# [Task prompt]
Copy exactly the lines of the data below that run from the line holding "[Gạch Romario C121J576P] (76, 2197)" through the line holding "[Share on Facebook] (260, 539)", both ends included.

# [Task material]

+--

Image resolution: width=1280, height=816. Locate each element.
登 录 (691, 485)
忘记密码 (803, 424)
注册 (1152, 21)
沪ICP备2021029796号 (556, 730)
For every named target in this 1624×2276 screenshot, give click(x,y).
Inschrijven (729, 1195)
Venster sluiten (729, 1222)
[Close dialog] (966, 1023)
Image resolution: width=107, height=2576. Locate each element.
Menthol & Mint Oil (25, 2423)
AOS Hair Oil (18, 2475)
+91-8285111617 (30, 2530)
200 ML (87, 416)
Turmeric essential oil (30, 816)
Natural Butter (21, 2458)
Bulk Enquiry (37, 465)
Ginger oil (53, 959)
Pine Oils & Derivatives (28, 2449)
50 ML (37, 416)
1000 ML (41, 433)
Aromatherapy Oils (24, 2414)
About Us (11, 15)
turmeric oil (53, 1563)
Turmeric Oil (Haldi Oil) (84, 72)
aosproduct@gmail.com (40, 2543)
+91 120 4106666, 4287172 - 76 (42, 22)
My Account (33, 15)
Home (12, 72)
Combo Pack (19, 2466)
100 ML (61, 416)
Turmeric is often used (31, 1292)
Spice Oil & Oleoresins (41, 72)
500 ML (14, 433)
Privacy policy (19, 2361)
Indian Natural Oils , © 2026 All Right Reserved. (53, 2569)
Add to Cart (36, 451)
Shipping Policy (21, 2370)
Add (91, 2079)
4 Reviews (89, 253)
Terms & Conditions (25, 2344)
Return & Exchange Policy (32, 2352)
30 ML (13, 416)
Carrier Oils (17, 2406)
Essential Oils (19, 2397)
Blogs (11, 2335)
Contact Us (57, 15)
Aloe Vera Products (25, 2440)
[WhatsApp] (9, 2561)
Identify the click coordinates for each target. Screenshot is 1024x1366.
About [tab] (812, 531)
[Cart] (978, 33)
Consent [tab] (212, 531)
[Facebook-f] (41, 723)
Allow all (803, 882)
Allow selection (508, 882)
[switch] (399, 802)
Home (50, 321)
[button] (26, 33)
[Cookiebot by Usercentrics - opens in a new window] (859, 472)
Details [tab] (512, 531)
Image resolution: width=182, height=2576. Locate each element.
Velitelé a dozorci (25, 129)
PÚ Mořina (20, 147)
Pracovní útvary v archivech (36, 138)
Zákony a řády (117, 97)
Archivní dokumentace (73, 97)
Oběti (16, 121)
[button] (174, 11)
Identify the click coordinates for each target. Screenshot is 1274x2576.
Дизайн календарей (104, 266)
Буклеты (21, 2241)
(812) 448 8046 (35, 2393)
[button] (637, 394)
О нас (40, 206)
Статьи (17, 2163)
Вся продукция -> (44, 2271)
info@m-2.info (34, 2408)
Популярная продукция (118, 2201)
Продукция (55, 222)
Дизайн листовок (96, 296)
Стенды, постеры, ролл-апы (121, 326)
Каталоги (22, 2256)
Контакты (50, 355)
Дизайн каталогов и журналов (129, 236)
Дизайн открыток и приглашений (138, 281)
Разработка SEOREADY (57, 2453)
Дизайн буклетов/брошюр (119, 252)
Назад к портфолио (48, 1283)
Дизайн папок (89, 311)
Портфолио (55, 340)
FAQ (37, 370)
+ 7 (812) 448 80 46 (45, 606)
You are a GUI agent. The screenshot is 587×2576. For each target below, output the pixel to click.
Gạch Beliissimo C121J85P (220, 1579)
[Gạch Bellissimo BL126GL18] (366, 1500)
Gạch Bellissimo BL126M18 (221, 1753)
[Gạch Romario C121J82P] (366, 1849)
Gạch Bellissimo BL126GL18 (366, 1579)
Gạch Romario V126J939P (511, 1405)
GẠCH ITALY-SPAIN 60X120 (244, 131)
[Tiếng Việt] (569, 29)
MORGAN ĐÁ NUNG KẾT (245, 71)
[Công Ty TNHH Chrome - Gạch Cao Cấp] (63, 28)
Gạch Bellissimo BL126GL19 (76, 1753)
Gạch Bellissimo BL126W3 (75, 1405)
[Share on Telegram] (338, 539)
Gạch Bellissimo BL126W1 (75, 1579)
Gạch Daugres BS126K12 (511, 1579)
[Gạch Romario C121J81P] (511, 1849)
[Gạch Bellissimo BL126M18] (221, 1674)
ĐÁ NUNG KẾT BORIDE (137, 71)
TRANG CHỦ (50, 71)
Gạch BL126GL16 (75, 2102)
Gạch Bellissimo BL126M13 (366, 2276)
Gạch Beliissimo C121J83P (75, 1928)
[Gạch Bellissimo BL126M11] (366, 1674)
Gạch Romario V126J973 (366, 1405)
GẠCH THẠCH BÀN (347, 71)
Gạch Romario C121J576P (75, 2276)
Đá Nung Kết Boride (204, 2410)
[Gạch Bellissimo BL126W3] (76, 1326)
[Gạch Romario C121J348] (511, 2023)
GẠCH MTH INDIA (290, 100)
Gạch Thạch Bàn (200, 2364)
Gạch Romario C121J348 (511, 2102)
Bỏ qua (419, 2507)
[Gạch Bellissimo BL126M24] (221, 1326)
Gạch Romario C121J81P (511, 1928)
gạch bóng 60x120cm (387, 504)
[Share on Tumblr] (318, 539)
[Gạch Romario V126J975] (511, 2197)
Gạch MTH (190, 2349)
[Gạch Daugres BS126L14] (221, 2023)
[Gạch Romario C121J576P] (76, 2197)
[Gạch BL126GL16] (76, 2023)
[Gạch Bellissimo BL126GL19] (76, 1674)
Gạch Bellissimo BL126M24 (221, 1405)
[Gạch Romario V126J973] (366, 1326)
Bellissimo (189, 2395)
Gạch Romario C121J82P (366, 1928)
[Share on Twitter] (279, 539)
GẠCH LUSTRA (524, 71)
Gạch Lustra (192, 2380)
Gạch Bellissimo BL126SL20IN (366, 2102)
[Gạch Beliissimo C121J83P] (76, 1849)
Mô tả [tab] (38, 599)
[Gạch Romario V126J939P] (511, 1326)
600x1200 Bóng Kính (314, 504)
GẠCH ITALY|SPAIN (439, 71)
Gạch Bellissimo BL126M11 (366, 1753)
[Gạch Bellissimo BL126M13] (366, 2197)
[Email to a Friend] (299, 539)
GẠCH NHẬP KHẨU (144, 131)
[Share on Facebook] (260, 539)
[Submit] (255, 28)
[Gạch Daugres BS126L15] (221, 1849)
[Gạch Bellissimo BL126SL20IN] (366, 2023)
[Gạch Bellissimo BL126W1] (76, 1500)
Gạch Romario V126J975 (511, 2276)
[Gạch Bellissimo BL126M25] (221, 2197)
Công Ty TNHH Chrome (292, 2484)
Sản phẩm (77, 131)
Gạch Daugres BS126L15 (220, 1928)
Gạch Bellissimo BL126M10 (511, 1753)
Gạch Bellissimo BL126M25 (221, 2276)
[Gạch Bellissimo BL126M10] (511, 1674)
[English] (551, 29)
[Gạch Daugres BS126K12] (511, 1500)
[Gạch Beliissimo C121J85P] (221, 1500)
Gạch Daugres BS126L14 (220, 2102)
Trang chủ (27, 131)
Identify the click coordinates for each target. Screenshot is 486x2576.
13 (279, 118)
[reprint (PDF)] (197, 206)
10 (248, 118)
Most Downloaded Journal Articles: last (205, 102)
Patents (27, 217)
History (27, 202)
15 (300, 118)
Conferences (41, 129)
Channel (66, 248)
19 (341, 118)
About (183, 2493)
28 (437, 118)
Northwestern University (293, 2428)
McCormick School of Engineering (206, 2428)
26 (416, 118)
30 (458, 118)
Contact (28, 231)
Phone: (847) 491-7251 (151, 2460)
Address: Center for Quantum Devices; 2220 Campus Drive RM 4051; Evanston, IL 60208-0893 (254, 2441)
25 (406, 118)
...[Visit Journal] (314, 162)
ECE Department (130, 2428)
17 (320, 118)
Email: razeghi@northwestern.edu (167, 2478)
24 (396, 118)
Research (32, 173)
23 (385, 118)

+--

# [Expected answer]
[Gạch Romario C121J576P] (76, 2197)
[Gạch BL126GL16] (76, 2023)
[Gạch Bellissimo BL126GL19] (76, 1674)
Gạch Bellissimo BL126M24 (221, 1405)
[Gạch Romario V126J973] (366, 1326)
Bellissimo (189, 2395)
Gạch Romario C121J82P (366, 1928)
[Share on Twitter] (279, 539)
GẠCH LUSTRA (524, 71)
Gạch Lustra (192, 2380)
Gạch Bellissimo BL126SL20IN (366, 2102)
[Gạch Beliissimo C121J83P] (76, 1849)
Mô tả [tab] (38, 599)
[Gạch Romario V126J939P] (511, 1326)
600x1200 Bóng Kính (314, 504)
GẠCH ITALY|SPAIN (439, 71)
Gạch Bellissimo BL126M11 (366, 1753)
[Gạch Bellissimo BL126M13] (366, 2197)
[Email to a Friend] (299, 539)
GẠCH NHẬP KHẨU (144, 131)
[Share on Facebook] (260, 539)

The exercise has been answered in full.